INTELLIGENT DECISION-MAKING SYSTEM FOR SELECTING COUNTERMEASURES AGAINST HIDDEN INFORMATION LEAKAGE CHANNELS IN SPECIAL-PURPOSE NETWORKS

Abstract

This paper presents an intelligent decision-making system for selecting optimal countermeasures against covert exfiltration channels in special-purpose networks (SPN). Adaptive exfiltration scenarios pose a particular danger, in which the attacker dynamically changes the operating parameters of the covert channel depending on the response of the cybersecurity system.

A mathematical model for the adaptive selection of protective measures is proposed, based on an integrated assessment of the risk of a covert channel, network service quality indicators, and the probability of changes in the attacker’s tactics. An optimization objective function is introduced that strikes a balance between minimizing information leakage and maintaining an acceptable level of critical information infrastructure performance. A two-level structure for an intelligent system has been developed, in which the first level performs analysis of network traffic anomalies and assessment of the risk of a hidden channel, while the second level selects a countermeasure adaptively based on the criterion of minimizing total losses.

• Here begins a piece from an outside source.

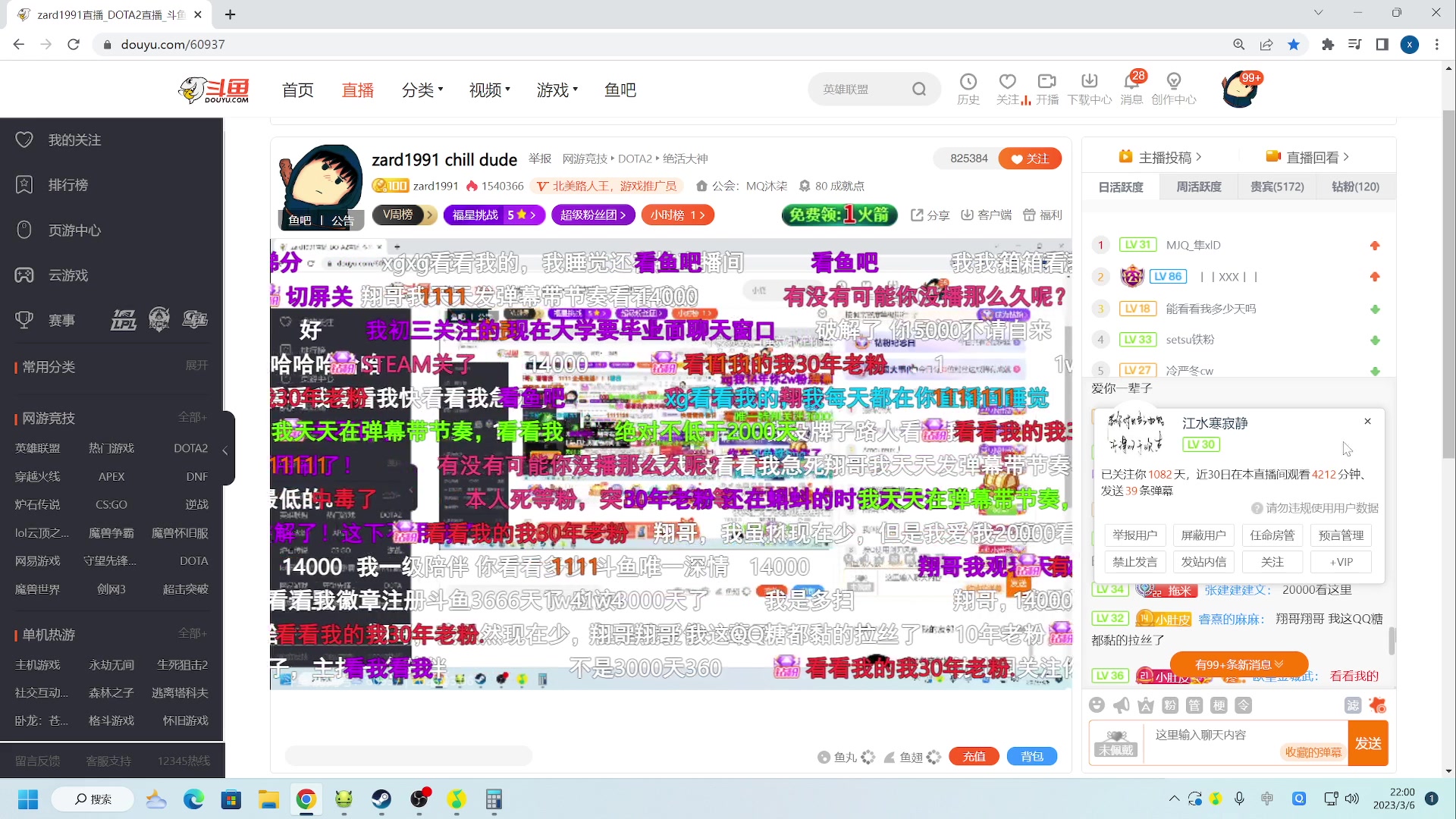Click the chat list scrollbar thumb

pos(1392,641)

A mechanism has been developed for the intelligent control of countermeasures under conditions of incomplete information and dynamic changes in the operation of the SPN, due to network anomalies, changes in user behavior, and the attacker’s ability to adapt to defense mechanisms. Analytical conditions for the stability of the decision-making system have been derived, and the convergence of the algorithm for selecting defense measures has been proven. Numerical simulations of the system’s operation were conducted, demonstrating that the proposed approach reduces the risk of information leakage without significantly compromising the performance of the SPN and enhances the effectiveness of adaptive cybersecurity in the face of modern network threats.